= GIVEN PROBLEM =
Rewrite the rows below with every "GUI agent" changed to "screen assistant", leaving everything else unchanged.
______
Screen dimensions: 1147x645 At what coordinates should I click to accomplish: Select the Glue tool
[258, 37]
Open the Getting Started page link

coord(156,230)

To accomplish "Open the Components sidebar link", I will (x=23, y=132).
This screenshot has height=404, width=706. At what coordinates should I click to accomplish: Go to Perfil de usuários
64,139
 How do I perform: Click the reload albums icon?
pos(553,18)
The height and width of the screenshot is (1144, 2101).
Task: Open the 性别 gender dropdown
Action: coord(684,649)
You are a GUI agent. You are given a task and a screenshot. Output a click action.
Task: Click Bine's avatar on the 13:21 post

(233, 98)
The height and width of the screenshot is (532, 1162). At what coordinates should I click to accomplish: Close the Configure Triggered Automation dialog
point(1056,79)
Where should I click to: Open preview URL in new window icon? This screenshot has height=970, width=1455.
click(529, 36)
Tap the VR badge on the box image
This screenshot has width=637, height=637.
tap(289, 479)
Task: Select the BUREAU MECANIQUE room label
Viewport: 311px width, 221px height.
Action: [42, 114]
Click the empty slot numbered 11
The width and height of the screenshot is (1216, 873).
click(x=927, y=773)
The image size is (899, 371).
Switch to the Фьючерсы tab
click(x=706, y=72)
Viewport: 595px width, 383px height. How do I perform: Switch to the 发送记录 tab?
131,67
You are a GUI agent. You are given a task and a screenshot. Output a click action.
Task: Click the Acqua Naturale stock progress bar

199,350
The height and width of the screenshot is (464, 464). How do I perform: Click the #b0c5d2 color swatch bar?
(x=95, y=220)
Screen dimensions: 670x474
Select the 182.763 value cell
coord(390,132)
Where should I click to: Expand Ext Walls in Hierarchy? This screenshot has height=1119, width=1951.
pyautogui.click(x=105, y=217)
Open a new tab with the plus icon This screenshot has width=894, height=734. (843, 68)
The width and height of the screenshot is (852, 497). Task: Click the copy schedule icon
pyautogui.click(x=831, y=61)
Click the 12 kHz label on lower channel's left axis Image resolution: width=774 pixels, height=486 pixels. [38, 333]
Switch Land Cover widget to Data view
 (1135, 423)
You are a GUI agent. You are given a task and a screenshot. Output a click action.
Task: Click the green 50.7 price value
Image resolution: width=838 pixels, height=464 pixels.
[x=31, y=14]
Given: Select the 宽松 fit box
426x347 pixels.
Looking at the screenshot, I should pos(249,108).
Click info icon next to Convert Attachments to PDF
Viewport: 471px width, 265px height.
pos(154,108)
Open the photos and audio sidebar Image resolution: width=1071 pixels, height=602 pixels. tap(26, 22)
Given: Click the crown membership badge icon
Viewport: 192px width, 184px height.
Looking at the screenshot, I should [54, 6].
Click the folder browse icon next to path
______
= TASK SOLUTION =
Screen dimensions: 1147x645 At what coordinates should I click to accomplish: Select the Glue tool
[258, 37]
Open the Getting Started page link

coord(156,230)

To accomplish "Open the Components sidebar link", I will (x=23, y=132).
This screenshot has height=404, width=706. At what coordinates should I click to accomplish: Go to Perfil de usuários
64,139
 How do I perform: Click the reload albums icon?
pos(553,18)
The height and width of the screenshot is (1144, 2101).
Task: Open the 性别 gender dropdown
Action: coord(684,649)
You are a screen assistant. You are given a task and a screenshot. Output a click action.
Task: Click Bine's avatar on the 13:21 post

(233, 98)
The height and width of the screenshot is (532, 1162). At what coordinates should I click to accomplish: Close the Configure Triggered Automation dialog
point(1056,79)
Where should I click to: Open preview URL in new window icon? This screenshot has height=970, width=1455.
click(529, 36)
Tap the VR badge on the box image
This screenshot has width=637, height=637.
tap(289, 479)
Task: Select the BUREAU MECANIQUE room label
Viewport: 311px width, 221px height.
Action: [42, 114]
Click the empty slot numbered 11
The width and height of the screenshot is (1216, 873).
click(x=927, y=773)
The image size is (899, 371).
Switch to the Фьючерсы tab
click(x=706, y=72)
Viewport: 595px width, 383px height. How do I perform: Switch to the 发送记录 tab?
131,67
You are a screen assistant. You are given a task and a screenshot. Output a click action.
Task: Click the Acqua Naturale stock progress bar

199,350
The height and width of the screenshot is (464, 464). How do I perform: Click the #b0c5d2 color swatch bar?
(x=95, y=220)
Screen dimensions: 670x474
Select the 182.763 value cell
coord(390,132)
Where should I click to: Expand Ext Walls in Hierarchy? This screenshot has height=1119, width=1951.
pyautogui.click(x=105, y=217)
Open a new tab with the plus icon This screenshot has width=894, height=734. (843, 68)
The width and height of the screenshot is (852, 497). Task: Click the copy schedule icon
pyautogui.click(x=831, y=61)
Click the 12 kHz label on lower channel's left axis Image resolution: width=774 pixels, height=486 pixels. [38, 333]
Switch Land Cover widget to Data view
 (1135, 423)
You are a screen assistant. You are given a task and a screenshot. Output a click action.
Task: Click the green 50.7 price value
Image resolution: width=838 pixels, height=464 pixels.
[x=31, y=14]
Given: Select the 宽松 fit box
426x347 pixels.
Looking at the screenshot, I should pos(249,108).
Click info icon next to Convert Attachments to PDF
Viewport: 471px width, 265px height.
pos(154,108)
Open the photos and audio sidebar Image resolution: width=1071 pixels, height=602 pixels. tap(26, 22)
Given: Click the crown membership badge icon
Viewport: 192px width, 184px height.
Looking at the screenshot, I should [54, 6].
Click the folder browse icon next to path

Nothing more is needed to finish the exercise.